**DOCUMENT SEGMENT**
For example, typological definitions of hate speech, while sometimes lacking in
theoretical justification, can inform on its sub-components, such as the groups targeted or
the rhetorical devices used. Of note is the approach of Warner and Hirschberg (2012),
which described hate speech according to its variable linguistic forms depending on the
group being targeted: “[E]ach stereotype has a language all its own, with one-word
epithets, phrases, concepts, metaphors and juxtapositions that convey hateful intent
. . . Anti-hispanic [sic] speech might make reference to border crossing or legal identification.
Anti-African American speech often references unemployment or single parent upbringing.
And anti-semitic [sic] language often refers to money, banking and media” (p. 21).

**REQUIRED WORK**
• 1. How would you render this sentence from the hate speech passage in Spanish: "For example, typological definitions of hate speech, while sometimes lacking in theoretical justification, can inform on its sub-components, such as the groups targeted or the rhetorical devices used."
• 2. Can you duplicate the hate speech passage starting at "For example, typological" and ending at "or legal identification."?

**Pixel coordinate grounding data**
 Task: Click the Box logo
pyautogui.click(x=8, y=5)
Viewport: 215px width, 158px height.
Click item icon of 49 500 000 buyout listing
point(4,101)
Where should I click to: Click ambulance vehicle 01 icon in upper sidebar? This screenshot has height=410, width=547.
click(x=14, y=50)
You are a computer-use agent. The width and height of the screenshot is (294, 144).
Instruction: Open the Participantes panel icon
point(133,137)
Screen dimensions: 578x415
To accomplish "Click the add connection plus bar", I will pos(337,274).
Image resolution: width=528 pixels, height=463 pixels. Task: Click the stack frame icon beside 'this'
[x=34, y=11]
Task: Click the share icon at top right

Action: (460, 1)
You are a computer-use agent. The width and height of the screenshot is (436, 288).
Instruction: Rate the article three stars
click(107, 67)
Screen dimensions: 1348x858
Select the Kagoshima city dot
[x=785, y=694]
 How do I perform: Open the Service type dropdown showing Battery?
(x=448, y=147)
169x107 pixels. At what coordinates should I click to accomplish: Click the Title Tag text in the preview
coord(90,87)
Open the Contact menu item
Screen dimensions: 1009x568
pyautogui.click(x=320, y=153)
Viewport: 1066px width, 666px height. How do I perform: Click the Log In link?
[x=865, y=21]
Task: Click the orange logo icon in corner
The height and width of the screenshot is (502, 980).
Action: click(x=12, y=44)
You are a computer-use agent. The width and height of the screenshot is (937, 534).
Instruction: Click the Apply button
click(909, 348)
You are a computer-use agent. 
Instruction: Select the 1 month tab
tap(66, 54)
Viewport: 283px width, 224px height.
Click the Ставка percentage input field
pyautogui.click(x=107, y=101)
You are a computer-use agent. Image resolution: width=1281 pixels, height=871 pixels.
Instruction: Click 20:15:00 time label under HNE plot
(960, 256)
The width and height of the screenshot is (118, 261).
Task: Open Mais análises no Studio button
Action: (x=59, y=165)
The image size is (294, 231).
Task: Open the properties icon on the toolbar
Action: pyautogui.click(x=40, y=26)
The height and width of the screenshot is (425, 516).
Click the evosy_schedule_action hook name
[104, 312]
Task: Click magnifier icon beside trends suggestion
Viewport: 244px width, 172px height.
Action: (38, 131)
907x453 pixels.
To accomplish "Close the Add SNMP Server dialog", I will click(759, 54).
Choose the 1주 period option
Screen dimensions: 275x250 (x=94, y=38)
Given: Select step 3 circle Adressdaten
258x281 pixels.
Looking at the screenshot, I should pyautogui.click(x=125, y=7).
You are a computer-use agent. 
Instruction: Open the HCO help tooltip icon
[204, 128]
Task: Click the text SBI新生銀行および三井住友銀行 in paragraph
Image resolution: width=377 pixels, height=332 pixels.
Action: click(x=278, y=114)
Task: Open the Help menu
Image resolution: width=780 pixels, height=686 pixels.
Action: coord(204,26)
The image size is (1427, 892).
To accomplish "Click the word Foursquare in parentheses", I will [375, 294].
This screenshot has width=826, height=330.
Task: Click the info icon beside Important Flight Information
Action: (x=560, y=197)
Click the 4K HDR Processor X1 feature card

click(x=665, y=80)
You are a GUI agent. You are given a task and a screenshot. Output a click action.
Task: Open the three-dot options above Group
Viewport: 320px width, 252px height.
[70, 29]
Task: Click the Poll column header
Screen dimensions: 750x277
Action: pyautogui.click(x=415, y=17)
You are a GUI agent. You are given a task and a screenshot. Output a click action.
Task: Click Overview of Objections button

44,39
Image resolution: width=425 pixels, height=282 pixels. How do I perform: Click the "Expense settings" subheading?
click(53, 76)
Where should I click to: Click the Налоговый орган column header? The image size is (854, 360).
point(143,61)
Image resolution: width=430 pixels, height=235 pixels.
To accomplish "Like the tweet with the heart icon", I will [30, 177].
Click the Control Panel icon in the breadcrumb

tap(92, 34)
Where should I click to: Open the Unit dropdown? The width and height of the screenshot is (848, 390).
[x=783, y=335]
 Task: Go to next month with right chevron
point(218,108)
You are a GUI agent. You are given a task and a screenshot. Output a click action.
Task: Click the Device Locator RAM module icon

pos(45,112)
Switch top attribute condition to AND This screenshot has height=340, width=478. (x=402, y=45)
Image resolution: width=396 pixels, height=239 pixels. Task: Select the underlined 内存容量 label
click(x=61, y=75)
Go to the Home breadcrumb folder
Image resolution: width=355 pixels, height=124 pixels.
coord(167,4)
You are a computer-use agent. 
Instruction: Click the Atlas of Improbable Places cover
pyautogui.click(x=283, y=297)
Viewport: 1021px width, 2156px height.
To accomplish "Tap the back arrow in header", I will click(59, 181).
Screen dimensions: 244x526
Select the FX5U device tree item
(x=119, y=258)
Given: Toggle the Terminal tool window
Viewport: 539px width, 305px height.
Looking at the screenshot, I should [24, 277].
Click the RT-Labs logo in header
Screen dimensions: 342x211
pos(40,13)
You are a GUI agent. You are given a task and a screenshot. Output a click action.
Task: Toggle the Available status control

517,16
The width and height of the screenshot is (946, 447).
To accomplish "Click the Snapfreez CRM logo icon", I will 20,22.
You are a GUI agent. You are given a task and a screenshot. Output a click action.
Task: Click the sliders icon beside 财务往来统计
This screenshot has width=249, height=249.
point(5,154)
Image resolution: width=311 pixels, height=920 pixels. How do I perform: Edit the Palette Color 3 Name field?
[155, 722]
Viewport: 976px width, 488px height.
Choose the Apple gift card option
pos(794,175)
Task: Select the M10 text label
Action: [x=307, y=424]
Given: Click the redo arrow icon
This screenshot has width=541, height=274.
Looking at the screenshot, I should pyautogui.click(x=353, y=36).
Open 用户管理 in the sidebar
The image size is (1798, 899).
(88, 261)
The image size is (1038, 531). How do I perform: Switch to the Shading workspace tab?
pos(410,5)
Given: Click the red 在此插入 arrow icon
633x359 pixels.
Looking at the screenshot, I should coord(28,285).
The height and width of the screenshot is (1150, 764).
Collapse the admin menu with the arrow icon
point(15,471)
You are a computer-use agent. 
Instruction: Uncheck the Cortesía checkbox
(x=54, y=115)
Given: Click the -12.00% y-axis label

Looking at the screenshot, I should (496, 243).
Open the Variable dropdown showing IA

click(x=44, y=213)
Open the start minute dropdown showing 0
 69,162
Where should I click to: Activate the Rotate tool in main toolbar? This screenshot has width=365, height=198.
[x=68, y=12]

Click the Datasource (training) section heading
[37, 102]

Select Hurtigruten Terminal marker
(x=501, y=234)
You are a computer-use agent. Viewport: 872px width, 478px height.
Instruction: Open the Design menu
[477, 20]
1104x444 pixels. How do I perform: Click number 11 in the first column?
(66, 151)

**YOUR WRITTEN ANSWERS**
• 1. Por ejemplo, las definiciones tipológicas del discurso de odio, aunque a veces carecen de justificación teórica, pueden aportar información sobre sus subcomponentes, como los grupos a los que se dirige o los recursos retóricos empleados.

• 2.
For example, typological definitions of hate speech, while sometimes lacking in
theoretical justification, can inform on its sub-components, such as the groups targeted or
the rhetorical devices used. Of note is the approach of Warner and Hirschberg (2012),
which described hate speech according to its variable linguistic forms depending on the
group being targeted: “[E]ach stereotype has a language all its own, with one-word
epithets, phrases, concepts, metaphors and juxtapositions that convey hateful intent
. . . Anti-hispanic [sic] speech might make reference to border crossing or legal identification.